Extracts of Scutellaria Barbata inhibit the growth of breast cancer cells in vitro.
BZL101 treatment leads to the inhibition of glycolysis selectively in tumor cells, evident from the
decrease in the enzymatic activities within the glycolytic pathway and the inhibition of lactate
production.
Oral administration of BZL101 is well tolerated. The most common adverse events are: diarrhea
(40%), nausea (30%), headache (20%) and increased ALT (20%).
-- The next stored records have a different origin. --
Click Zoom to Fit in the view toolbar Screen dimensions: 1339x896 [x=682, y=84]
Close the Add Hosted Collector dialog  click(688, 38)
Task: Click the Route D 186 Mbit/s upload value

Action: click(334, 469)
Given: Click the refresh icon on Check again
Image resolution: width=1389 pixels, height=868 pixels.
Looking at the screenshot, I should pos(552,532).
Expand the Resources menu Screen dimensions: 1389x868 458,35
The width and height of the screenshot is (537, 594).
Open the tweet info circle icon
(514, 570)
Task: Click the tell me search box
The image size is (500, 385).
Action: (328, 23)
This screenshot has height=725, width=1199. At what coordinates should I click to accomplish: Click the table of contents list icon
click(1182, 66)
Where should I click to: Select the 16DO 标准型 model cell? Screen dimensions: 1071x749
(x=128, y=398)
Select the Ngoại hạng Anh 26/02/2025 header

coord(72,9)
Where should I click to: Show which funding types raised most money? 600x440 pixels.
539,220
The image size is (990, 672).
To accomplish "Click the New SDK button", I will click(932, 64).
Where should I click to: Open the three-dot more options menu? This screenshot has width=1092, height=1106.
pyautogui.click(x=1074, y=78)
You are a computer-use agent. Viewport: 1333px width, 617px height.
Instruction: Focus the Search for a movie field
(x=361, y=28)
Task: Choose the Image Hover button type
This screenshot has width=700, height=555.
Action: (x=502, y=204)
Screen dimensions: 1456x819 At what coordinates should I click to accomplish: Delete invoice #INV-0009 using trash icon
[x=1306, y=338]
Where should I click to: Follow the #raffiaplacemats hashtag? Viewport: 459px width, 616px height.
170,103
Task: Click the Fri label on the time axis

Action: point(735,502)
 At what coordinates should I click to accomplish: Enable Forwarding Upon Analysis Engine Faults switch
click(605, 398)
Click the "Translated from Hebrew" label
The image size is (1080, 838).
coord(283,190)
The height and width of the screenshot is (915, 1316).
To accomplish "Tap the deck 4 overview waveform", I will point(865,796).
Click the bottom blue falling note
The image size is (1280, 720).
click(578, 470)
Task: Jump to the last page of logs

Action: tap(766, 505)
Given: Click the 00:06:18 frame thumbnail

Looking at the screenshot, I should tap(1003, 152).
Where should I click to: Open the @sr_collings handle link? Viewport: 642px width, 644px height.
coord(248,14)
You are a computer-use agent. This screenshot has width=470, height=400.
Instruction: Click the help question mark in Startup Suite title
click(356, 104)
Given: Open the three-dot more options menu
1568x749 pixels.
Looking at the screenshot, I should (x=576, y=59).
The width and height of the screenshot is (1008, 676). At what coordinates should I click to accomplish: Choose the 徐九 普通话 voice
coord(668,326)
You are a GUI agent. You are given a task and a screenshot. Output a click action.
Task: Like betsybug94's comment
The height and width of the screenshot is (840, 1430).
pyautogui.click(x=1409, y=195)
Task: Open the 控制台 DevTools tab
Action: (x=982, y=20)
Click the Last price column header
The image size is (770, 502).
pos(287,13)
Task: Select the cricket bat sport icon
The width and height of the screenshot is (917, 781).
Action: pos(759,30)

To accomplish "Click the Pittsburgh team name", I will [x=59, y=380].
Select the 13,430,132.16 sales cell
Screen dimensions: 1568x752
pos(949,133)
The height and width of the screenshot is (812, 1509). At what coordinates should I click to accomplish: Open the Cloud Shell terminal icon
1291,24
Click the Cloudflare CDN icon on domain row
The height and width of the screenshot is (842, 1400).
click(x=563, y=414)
There have been 3 DLTs: grade 4 AST elevation, grade 3 diarrhea and grade 3 fatigue (grade 3
diarrhea and fatigue occurred in the same patient). There have been no serious adverse events
attributed to BZL101.
On average, compliance with study medication was 93% of prescribed doses taken.
In this heavily pre-treated population, of the patients evaluable according to RECIST, 5 of 12 patients
(42%) had stable disease for >90 days. One patient with bone only disease has been stable for
approximately 12 months. Of the 20 women enrolled, 10 patients discontinued therapy due to
progression, 3 patients discontinued due to patient choice, 1 discontinued due to a non-drug related
SAE, 1 discontinued due to an AE, and 1 discontinued due to non-compliance with study procedures.
Patient 03002 has been stable for 12 months and had radiologic (bone scan) evidence of tumor
shrinkage.
Patient 03006 reported complete resolution of bone pain and improved quality of life.
Patient 05005 had evidence of tumor shrinkage by physical exam.